The Joint Strike Fighter (JSF) will be the mass production of 5th generation aircraft of the 21st century. At October 26, 2001 there was an ongoing competition between Lockheed Martin (designer of aircraft to the left, the X-35) and Boeing (designer of aircraft to the right, the X-32). The winner of this contest will result in the replacement of the F-16. Unlike the F-22 JSF aircraft will be a relatively low cost. U.S. Air Force, U.S. Navy and the Royal Navy and U.S. Marine Corps will use the JSF.
In general, the fuselage will be the same, with some exceptions, the U.S. version Air Force conventional takeoff will be a multi-role fighter. The version of the U.S. Navy the JSF will be similar to Air Force version except with a stronger internal structure, landing gear and the hook of detention to allow carrier landings. U.S. Marines and Royal Navy version (X-35B) will be capable of short takeoff and vertical landing (STOVL), allowing this version of the JSF to land almost anywhere. The JSF will use many of the advanced technologies used in the F-22 fighter still remains a low cost 5th generation. Is scheduled to enter service around 2012.

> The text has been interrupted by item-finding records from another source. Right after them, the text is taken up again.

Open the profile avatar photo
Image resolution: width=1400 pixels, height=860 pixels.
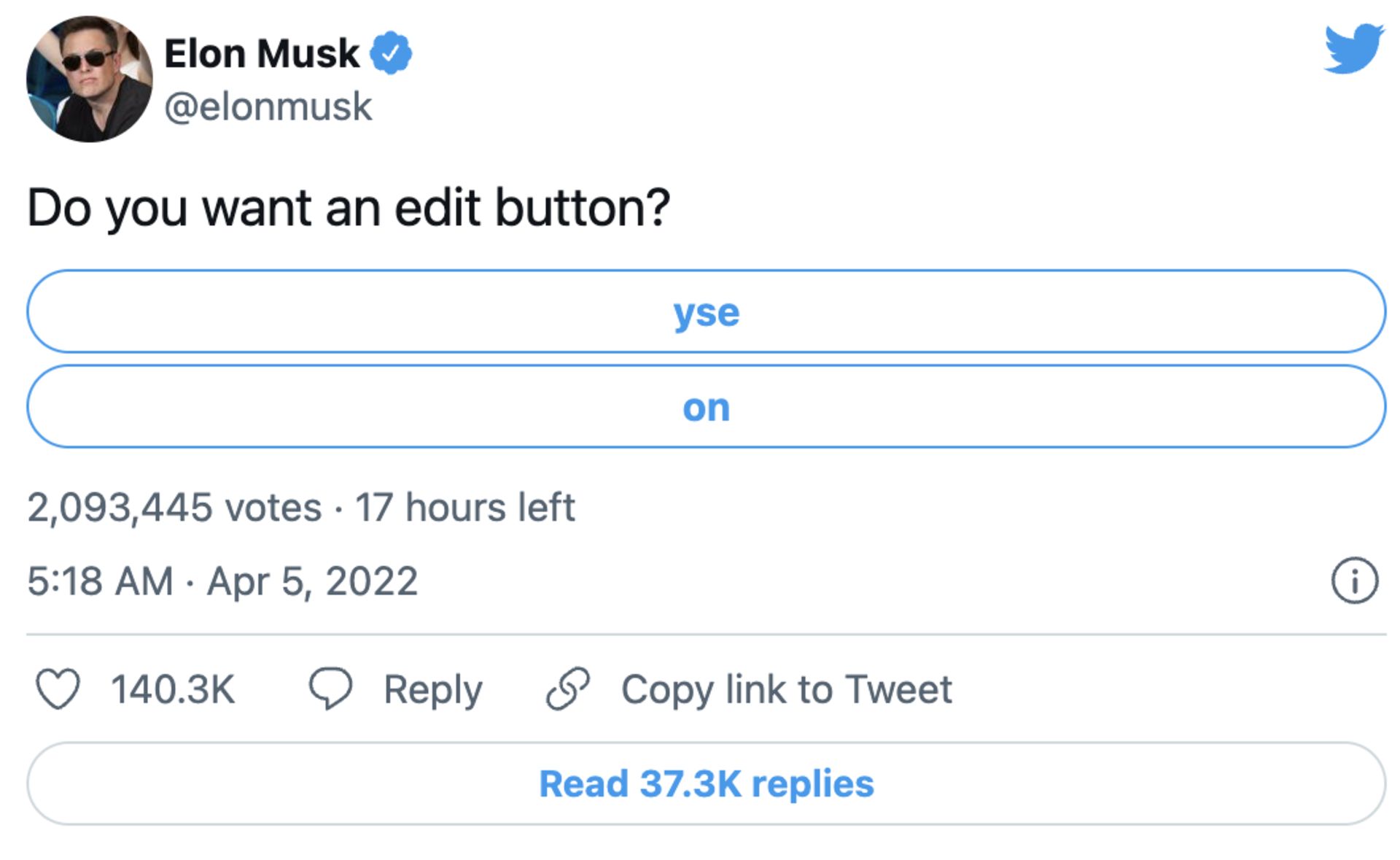(x=89, y=79)
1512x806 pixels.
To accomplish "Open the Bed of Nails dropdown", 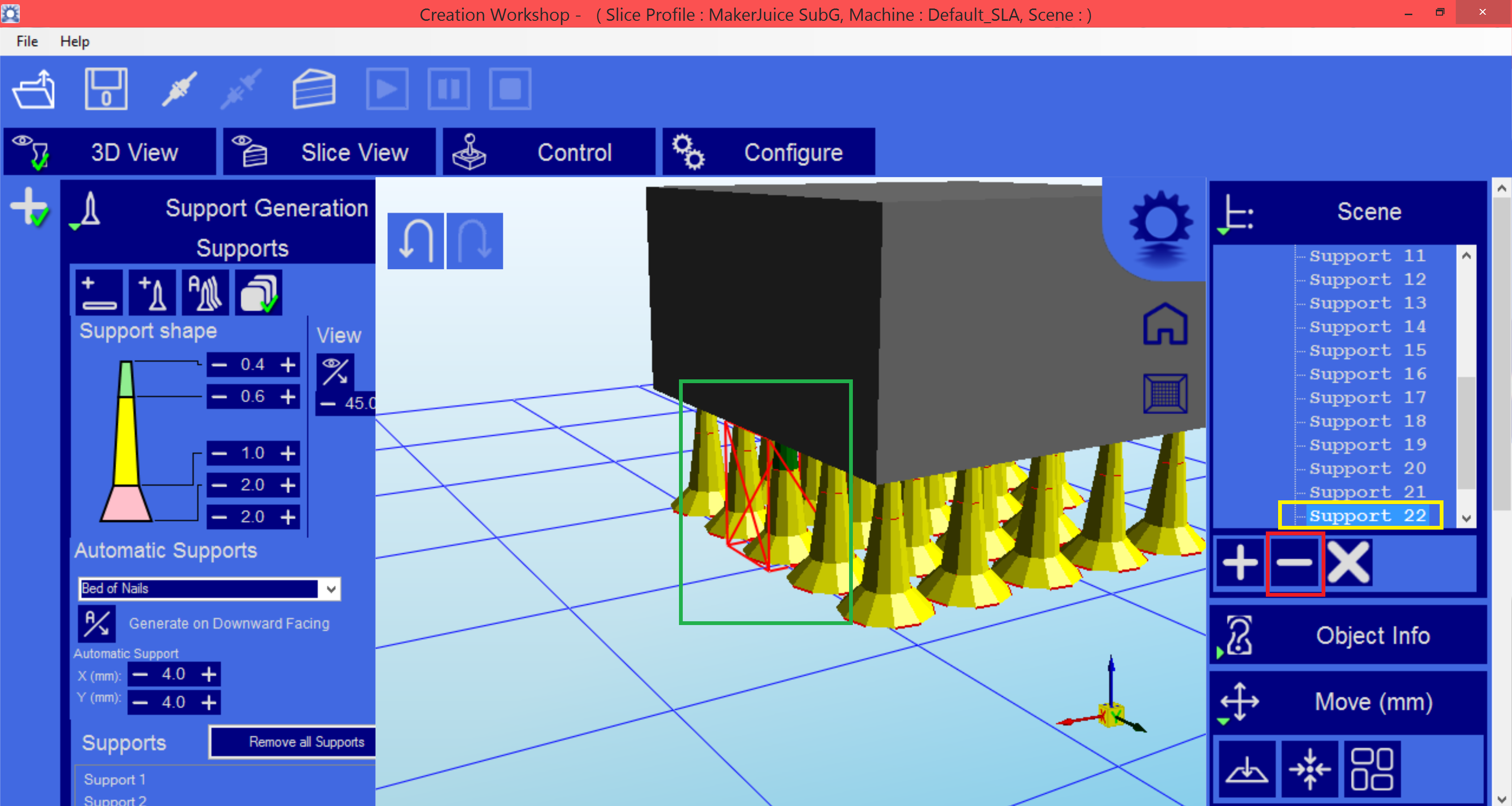I will pos(331,590).
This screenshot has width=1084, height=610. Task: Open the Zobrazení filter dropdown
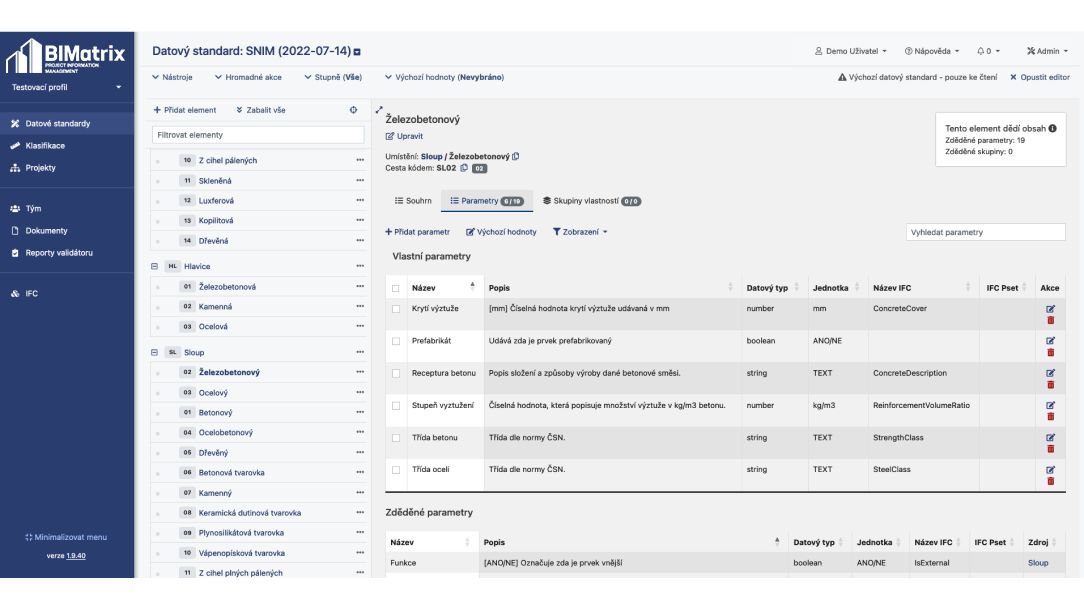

On July 7, 2006, with a nod to the history of the Air Force chief of staff of U.S. dubbed the F-35 Joint Strike Fighter "Lightning II". General T. Michael Moseley announced the decision Friday at Lockheed Martin facilities in Fort Worth, Texas, where he makes the stealthy multi-role fighter. The decision was based on information received from pilots and other services and coalition partners participating in the JSF program. The Lightning P-38, JSF's namesake, was designed in late 1930 and was used during the Second World War. The name also refers to a British supersonic aircraft called the BAC Lightning, built in the 1950s by English Electric. English Electric eventually became BAE Systems, an industry partner in the program. Moseley considered five names: Mamba, Cyclone, Piasa, Reaper and Spitfire II. The ceremony also marked the public launch of the F-35A conventional takeoff and landing variants.
The plane left the production line in February and has participated in ground tests since. The first flight of the conventional takeoff and landing (CTOL) F-35 aircraft of the variant is carried out on December 15, 2006, at Lockheed Martin in Fort Worth, Texas. The flight lasted 35 minutes, 25 minutes below the expected 1 hours, because data from two air sensors not working properly. Although not a direct threat, the procedure called for ending the flight at that time, preventing completion of the remaining evidence (including raising the landing gear).